Grammarly Introduces Eight Specialized AI Agents for Targeted Help in Docs
Grammarly “will launch eight specialized AI agents that provide targeted assistance for specific writing challenges—from finding credible sources and checking originality to predicting reader reactions and evaluating work against rubrics.” The agents will be part of Docs, “Grammarly’s new AI-native writing surface that brings intelligent assistance directly into the writing process, whether helping students develop their academic work with proper research and structured feedback or assisting professionals in polishing their communications for impact and clarity.”For more information, read the blog post.
Mellon Foundation Grant for PEN America Will Help Fight Book Bans
PEN America received “a $1.4 million grant from the Mellon Foundation to fortify its work on the freedom to read, with a heightened focus on supporting public libraries and librarians. This gift will enable PEN America to extend its groundbreaking research and analysis, public awareness campaigns, and coalition building to include public libraries and librarians who are facing escalating threats to their work, safety and core mission.”The grant will support the following new initiatives: - Research and analysis of educational censorship in public libraries through the lens of free expression
- Public education campaigns to highlight the free speech implications of book bans on library systems
- Safety resources and trainings for librarians who face harassment for the books they shelve and the public programs they mount
For more information, read the news item.
Book Riot Digs Into Supreme Court-Sanctioned 'Quiet Censorship'
Kelly Jensen writes the following in “Resources to Better Understand the Mahmoud v.
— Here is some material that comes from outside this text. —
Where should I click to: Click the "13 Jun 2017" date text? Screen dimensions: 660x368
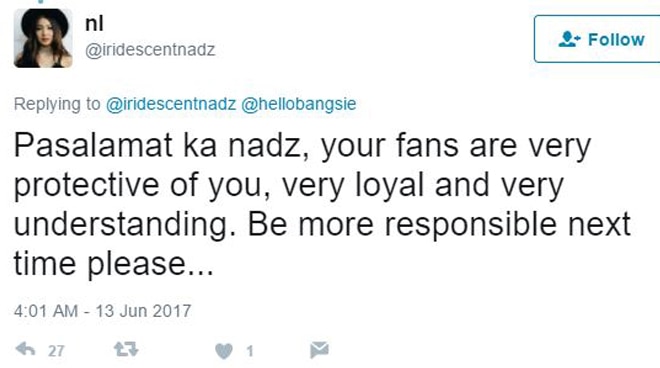[x=144, y=311]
Taylor SCOTUS Decision” for Book Riot:Upon the release of the Supreme Court opinion in the Mahmoud v. Taylor case, I wrote at length about what the ruling did and did not mean. This isn’t a case about book banning. No books are forced to be removed or banned from schools or libraries. While book censorship will be an outcome of this ruling—we’ll see untold amounts of quiet censorship on the part of schools and educators related to the materials available and used in libraries and curriculum—this is a case about religious liberty and public education. … One of the biggest concerns worth thinking about with Mahmoud is how it will be another tool in the arsenal to dismantle public education. For more information, read the article.
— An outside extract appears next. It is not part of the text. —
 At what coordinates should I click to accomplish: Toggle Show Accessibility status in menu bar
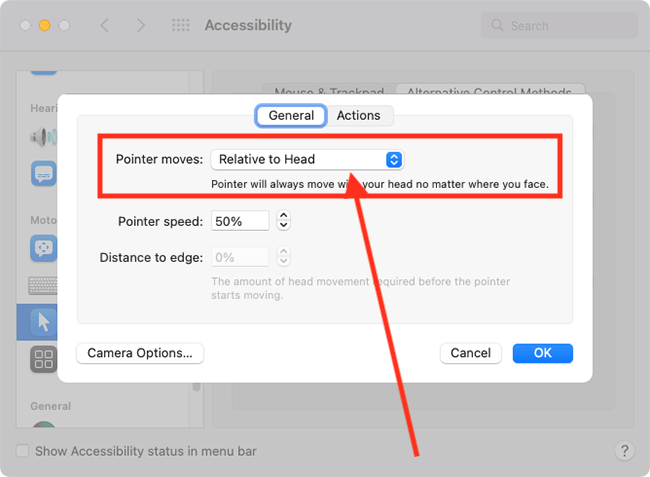pos(22,451)
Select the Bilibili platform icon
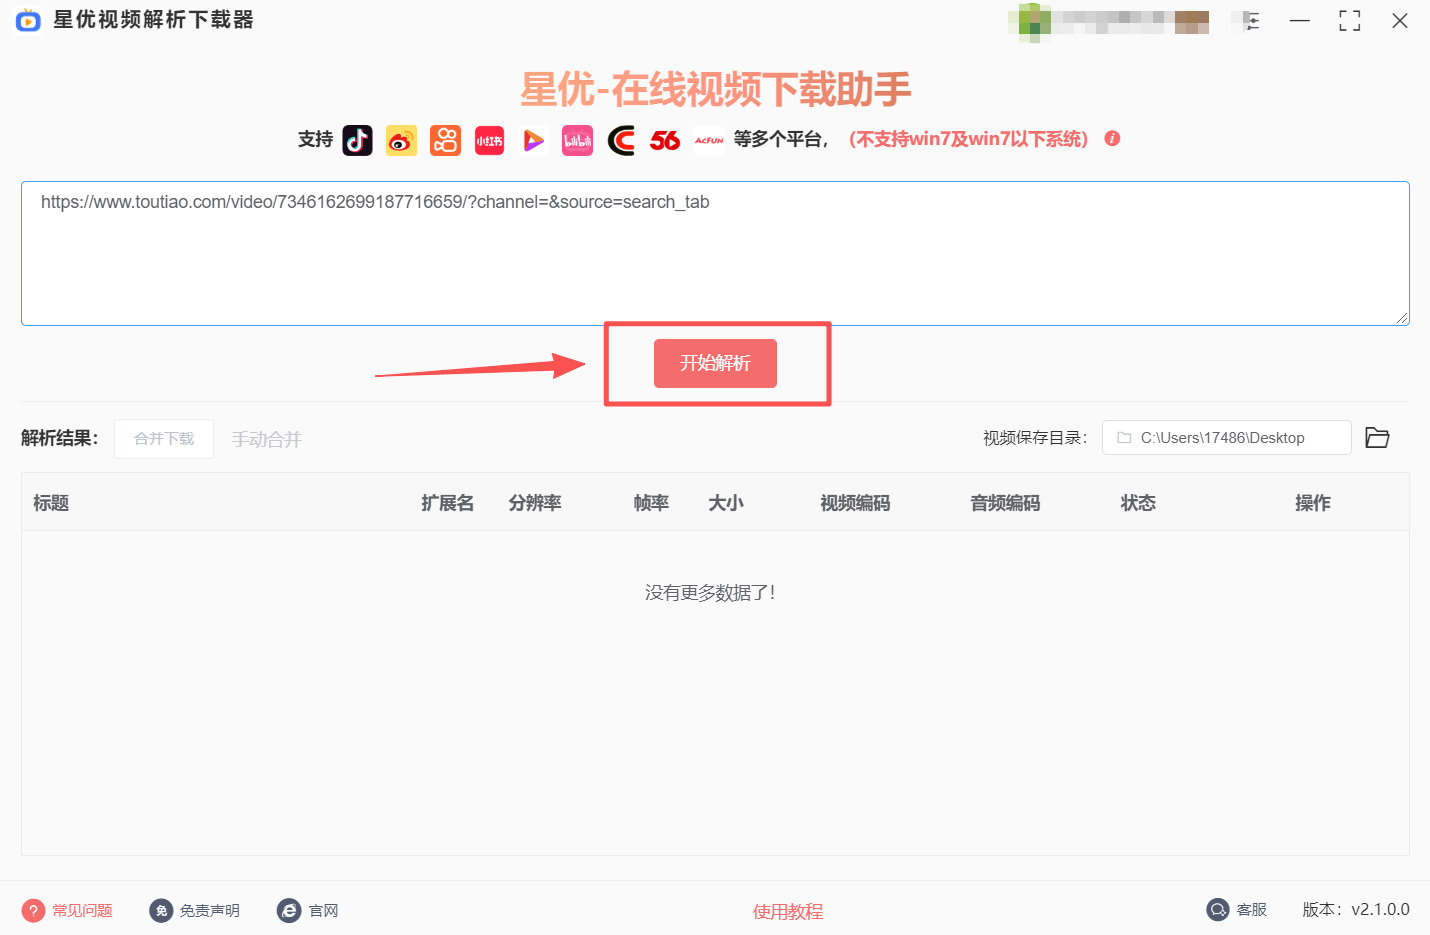Screen dimensions: 1430x935 577,140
Choice Rolls Out Blog Series on AI Tools for Academic Libraries
Choice is planning a new blog series, set to begin in mid-August, called AI Tools for Academic Libraries. It was initiated by Kari D. Weaver, the AI and machine learning program manager for the Ontario Council of University Libraries (OCUL). “The new collaboration will bring OCUL’s multipart blog series to Choice’s technology vertical, LibTech Insights, which provides practical instruction and guidance on using and implementing library technology to thousands of academic librarians worldwide,” the news item notes.For more information, read the news item.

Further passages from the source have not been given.